In his address to the DSG legislature Tuesday night, Trinity junior Husein Cumber, chair of the Student Organizations Finance Committee, read from a prepared statement in which he explained the reason for the surplus, the process by which it was discovered and outlined plans for what DSG intends to do with the excess money.
Last October, during a routine check of the DSG general account, Cumber discovered that the account contained far more money that it was thought to hold. The account is supposed to contain about $50,000, but contained about $115,000 last semester and $150,000 this semester, Cumber said.
At that time, Cumber; Trinity senior Peggy Cross, DSG president; and Trinity junior Peter Tolsma, DSG treasurer, were not aware of the reason for the surplus, and thought that it could have been due to student overenrollment and rollover from money in previous years' accounts, Cumber said. They then decided to devise a seven-year budgetary plan for spending the extra money, with the idea of distributing it among the various campus groups funded by DSG.
By December, however, it had become clear to those who knew about the surplus that the money could not have come from the sources that they had expected; rather, it was more likely that it was the result of "a budgetary or financial mistake made during the internal budgeting process or during the external transfer of funds," such as deposits to and withdrawals from the general account to student groups on campus, according to a statement released by Cumber.
At the end of last semester, Cumber contacted officials in the University Life and asked them to investigate the DSG general account.

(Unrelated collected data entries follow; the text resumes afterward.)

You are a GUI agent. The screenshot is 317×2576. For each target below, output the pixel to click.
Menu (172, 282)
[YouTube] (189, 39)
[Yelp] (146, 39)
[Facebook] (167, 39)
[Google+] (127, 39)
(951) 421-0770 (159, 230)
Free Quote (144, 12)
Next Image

While this audit was in progress, he suggested that the problem may lie in the bursar's billing of the student activities fee. When DSG officials realized that the amount billed to students' bursar's accounts each semester exceeded the proper $52.19 by $7.19 each semester, Cumber asked University Life to conduct a full audit of the DSG general account.
The audit, which was completed Feb. 9, confirmed this overbilling.
Members of the classes of 1996, 1997 and 1998 have been subject to the extra charge for two straight years, while the 1995 and 1999 classes have paid the surplus for one year.
During last night's DSG meeting, Cumber asked the legislature to approve a plan that would refund the extra money to students. Members of the classes of 1996, 1997 and 1998 will receive a $28.76 credit on their bursar's accounts, while those in the class of 1999 will receive a credit of $14.38. Because the class of 1995 has already graduated, money that would have been distributed to members of that class will instead be donated to the class account, which can be used for reunions or to supplement the senior class gift.
"These charges should never have been assessed to the students," Cumber said in his statement. "DSG intends to thoroughly and swiftly analyze the balances of all other student government accounts. DSG feels the undergraduate community must be fully briefed on the situation. DSG further believes that the refund option is the correct course of action."
Only two legislators asked questions of Cumber after he finished his presentation. DSG will vote on the refund measure on Feb. 28.